The Role of Love in "A Midsummer Nights Dream"


In A Midsummer Night’s Dream, Shakespeare suggests that love is a potentially divisive and destructive power. From the very beginning (1.2.21) Shakespeare sets up the rectangular network of love (and repulsion) between the socially and economically matched Athenian girls Hermia and Helena and their suitors Lysander and Demetrius, which represents damaged relationships between former friends and conflicting interests on all four sides.

This conflict begins when Lysander (the un-favored) and Demetrius (the favored),  equally worthy from a social and economic standpoint, compete for the right to marry Egeus’s daughter Hermia. Egeus decides that Hermia should marry Demetrius, but Hermia boldly rejects her father’s desires and insists on marrying her true love Lysander.

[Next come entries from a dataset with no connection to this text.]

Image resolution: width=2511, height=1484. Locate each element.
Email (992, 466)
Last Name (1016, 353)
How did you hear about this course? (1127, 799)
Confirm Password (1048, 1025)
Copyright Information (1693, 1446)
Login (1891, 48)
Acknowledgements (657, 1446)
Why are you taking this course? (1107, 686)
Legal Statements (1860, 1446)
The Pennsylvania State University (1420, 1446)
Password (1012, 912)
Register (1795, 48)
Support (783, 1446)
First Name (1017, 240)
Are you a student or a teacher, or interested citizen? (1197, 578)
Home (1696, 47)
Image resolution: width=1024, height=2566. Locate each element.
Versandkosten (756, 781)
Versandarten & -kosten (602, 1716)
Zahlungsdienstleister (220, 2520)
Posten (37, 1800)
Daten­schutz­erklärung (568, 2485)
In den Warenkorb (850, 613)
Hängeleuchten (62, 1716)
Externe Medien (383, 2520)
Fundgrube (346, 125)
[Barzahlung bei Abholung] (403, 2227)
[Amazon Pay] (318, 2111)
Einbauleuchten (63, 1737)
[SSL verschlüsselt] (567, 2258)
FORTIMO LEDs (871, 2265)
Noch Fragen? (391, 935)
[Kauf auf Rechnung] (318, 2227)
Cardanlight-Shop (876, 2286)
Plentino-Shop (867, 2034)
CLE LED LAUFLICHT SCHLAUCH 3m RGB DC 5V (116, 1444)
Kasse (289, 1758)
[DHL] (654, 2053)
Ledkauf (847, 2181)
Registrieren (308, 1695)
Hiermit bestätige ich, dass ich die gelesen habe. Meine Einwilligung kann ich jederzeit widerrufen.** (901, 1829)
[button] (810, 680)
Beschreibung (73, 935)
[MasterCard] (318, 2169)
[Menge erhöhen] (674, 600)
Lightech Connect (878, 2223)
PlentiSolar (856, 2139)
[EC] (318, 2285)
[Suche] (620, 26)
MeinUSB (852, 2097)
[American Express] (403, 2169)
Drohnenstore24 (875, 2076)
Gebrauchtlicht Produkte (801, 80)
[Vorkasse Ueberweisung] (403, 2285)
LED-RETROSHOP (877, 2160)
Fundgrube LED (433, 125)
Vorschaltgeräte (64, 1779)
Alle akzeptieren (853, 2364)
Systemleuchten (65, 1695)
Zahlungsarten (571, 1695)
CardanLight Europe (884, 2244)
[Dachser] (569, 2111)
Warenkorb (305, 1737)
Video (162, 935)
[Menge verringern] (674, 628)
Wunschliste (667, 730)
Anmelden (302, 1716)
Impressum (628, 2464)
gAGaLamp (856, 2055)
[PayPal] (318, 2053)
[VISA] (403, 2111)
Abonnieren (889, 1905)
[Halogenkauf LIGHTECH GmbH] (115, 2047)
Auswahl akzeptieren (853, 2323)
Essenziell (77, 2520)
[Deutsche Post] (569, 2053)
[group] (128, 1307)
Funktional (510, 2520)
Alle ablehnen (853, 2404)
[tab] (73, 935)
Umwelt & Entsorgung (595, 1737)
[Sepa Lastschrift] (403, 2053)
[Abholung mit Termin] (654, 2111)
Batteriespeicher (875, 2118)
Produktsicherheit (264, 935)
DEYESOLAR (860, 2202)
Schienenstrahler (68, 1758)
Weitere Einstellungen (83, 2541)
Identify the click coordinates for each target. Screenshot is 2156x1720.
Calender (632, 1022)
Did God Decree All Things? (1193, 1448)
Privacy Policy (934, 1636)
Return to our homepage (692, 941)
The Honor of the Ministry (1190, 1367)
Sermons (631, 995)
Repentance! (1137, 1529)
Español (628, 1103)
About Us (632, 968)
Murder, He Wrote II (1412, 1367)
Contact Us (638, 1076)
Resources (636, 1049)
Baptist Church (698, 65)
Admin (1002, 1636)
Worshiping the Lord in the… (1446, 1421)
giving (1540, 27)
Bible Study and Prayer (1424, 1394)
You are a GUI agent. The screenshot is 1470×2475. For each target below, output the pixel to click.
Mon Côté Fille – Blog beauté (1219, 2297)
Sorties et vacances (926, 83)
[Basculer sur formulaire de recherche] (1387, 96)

Before the conflict of Hermia, Helena, and the two suitors comes into play, we can already see that Egeus has commanded Hermia to bend her love to suit his wishes. This shows that he is freely willing to sacrifice what most modern audiences would consider a healthy, loving relationship with his daughter in exchange for total authority and his own convenience or desire to one way or another rid himself of Hermia, by marriage to Demetrius, or by death.

Aside from the initially disruptive relations between Helena, Hermia, Dimities, Lysander, and Ageus, there are examples in A Midsummer Night’s Dream of love being overtly used as a distractive power. In (3.2), Helena’s desire to win back Demitrius’s love drives her to betray her friend Hermia by telling Lysander of her secret plan to elope with Lysander.

Oberon’s love juice (3.1), is the most apparent use of love as a weapon. This love potion causes Lysander to temporarily reject Hermia (who is left alone and vulnerable when he flees their camp site) and become obsessed with Helena,  who is also being pursued by her former boyfriend Dimitrius who has become re-enamored with her under influence of the love juice. The showering of adoration from both men inadvertently tormenting Helena who bemoans the sudden affection, recognizing it as obvious trickery of some sort (3.2 122-260). King Oberon’s use of the love juice to disgrace his wife Titania by tricking her into sleeping with the transformed Bottom in (4.1) is the most destructive use of love in the entire play.

However, despite the role of love as a destructive power in A Midsummer Night’s Dream, Shakespeare also seems to remind the audience of the positive, unifying side of  love. Theseus’s defeat of Queen Hippolyta, a conquered wartime foe, could have easily ended in rape, murder, or enslavement, but instead results in a far more peaceful plans for marriage which Theseus willingly waits to consummate until the marriage has been completed.

Another example of this is Theseus’s eventual decision to allow Lysander and Hermia to marry, bringing the potentially fatal conflict between Hermia and her father Egeus to a peaceful end.